Belmont was a station in Belmont, north-west London on the Stanmore branch line. It was opened on 12 September 1932 by the London, Midland and Scottish Railway as the only intermediate station on a short branch line (opened in 1890) running north from Harrow & Wealdstone to Stanmore, in anticipation of the Metropolitan Railway opening its own branch line to a new Stanmore station (now served by the Jubilee line) the same year.

Belmont station was rebuilt with a central island platform and a passing loop. The rebuilt station opened on 5 July 1937. The station was located on the north side of Kenton Lane to the west of Belmont Circle.
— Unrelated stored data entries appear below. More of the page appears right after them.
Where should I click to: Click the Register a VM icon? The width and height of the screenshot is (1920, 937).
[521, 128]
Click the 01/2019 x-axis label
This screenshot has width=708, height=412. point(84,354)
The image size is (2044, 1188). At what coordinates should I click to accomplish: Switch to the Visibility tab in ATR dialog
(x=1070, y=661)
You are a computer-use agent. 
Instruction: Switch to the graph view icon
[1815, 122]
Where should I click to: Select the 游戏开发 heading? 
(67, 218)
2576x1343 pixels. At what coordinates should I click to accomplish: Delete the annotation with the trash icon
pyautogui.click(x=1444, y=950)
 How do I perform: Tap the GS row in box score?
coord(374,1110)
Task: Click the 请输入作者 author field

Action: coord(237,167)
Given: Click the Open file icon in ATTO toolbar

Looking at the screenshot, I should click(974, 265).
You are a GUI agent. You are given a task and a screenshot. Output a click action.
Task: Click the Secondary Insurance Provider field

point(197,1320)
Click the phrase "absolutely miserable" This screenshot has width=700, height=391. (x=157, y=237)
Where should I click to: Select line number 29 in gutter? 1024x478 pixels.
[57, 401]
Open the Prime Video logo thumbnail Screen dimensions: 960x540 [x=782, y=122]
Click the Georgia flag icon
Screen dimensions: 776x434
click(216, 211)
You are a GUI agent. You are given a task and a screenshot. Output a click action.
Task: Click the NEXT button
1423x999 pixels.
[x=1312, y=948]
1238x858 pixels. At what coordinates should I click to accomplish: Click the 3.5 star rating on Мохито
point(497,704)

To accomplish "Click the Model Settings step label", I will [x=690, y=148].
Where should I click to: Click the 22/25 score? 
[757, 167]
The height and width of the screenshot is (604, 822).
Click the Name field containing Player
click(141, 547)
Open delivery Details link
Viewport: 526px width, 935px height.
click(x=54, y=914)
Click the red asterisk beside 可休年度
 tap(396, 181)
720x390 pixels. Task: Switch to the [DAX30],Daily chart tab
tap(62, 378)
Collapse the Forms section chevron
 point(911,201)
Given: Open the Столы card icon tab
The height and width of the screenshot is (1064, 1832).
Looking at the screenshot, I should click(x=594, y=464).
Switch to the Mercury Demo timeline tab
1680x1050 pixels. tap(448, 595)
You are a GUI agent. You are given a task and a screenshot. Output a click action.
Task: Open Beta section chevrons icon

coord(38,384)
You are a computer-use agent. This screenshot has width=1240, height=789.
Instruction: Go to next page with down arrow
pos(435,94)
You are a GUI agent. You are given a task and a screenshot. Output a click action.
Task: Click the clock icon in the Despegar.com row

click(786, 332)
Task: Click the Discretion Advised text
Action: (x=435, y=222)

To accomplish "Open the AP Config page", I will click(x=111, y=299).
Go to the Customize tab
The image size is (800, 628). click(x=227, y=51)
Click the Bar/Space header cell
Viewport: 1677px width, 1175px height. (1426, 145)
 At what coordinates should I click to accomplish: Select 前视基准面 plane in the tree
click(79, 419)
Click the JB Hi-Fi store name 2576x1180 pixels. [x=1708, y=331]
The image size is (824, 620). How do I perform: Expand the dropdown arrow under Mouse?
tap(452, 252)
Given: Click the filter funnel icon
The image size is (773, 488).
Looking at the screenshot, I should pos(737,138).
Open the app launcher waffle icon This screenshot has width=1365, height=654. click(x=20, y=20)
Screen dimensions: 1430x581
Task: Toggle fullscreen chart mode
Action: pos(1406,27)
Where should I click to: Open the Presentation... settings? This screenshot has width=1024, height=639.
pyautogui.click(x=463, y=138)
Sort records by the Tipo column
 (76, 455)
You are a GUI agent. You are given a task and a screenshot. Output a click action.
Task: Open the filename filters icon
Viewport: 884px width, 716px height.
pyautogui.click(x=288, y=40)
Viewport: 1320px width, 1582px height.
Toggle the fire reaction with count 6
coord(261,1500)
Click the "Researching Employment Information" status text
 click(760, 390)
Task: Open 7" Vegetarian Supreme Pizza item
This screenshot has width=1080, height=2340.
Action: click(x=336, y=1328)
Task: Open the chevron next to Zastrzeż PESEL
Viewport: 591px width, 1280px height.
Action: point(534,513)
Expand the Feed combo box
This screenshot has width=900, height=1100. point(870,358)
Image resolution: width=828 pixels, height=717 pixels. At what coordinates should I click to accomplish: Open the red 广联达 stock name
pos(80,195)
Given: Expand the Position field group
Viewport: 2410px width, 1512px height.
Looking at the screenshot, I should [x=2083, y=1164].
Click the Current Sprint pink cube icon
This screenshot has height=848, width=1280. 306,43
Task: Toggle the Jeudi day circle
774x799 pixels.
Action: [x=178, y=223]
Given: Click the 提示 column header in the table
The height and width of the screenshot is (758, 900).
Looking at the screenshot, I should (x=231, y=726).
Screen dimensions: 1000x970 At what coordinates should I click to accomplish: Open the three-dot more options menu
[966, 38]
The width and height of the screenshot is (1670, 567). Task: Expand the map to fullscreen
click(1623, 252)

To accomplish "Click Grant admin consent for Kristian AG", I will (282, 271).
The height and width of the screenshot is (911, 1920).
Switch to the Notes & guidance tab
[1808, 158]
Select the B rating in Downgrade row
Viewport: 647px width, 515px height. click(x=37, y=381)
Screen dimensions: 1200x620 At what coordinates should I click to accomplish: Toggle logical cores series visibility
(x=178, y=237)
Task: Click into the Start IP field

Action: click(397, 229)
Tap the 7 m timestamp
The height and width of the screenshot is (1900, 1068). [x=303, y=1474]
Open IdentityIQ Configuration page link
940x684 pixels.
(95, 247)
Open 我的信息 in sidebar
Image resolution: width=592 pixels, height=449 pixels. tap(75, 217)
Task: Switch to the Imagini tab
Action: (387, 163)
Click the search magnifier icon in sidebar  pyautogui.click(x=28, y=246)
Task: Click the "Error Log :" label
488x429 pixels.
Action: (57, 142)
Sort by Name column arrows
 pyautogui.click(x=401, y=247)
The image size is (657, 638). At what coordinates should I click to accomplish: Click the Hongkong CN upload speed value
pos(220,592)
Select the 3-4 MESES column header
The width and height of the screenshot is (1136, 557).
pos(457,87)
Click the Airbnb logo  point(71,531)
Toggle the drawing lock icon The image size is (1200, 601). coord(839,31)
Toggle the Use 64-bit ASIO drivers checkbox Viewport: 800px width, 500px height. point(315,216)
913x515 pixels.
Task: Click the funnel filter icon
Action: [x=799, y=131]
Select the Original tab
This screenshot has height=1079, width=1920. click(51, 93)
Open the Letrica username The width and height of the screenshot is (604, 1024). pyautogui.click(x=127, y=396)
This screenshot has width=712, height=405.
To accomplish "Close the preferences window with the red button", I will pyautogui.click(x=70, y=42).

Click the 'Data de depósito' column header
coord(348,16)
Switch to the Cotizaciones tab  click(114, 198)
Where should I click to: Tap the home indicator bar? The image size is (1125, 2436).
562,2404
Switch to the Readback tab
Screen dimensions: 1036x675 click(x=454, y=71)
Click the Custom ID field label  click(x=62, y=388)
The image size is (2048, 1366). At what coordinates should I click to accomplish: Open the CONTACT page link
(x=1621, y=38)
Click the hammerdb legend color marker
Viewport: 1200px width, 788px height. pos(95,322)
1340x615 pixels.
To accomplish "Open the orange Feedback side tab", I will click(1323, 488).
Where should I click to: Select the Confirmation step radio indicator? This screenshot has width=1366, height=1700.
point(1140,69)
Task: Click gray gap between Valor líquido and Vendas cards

From the perspective of the branch line, the connection to the main line was north-facing, i.e. away from central London. Hence the branch line could not take direct commuter services from the city, limiting its operation to a shuttle service.

The direct service provided by the Metropolitan offered strong competition to the L&NWR station at Stanmore and passenger services beyond Belmont were ended on 15 September 1952, though a daily freight train served the goods yard at Stanmore. The passing loop was removed in 1955. The line to Stanmore was closed completely on 6 July 1964, as part of the railway cuts implemented under the Beeching Axe.  Passenger services from Belmont to Harrow were withdrawn on 5 October 1964.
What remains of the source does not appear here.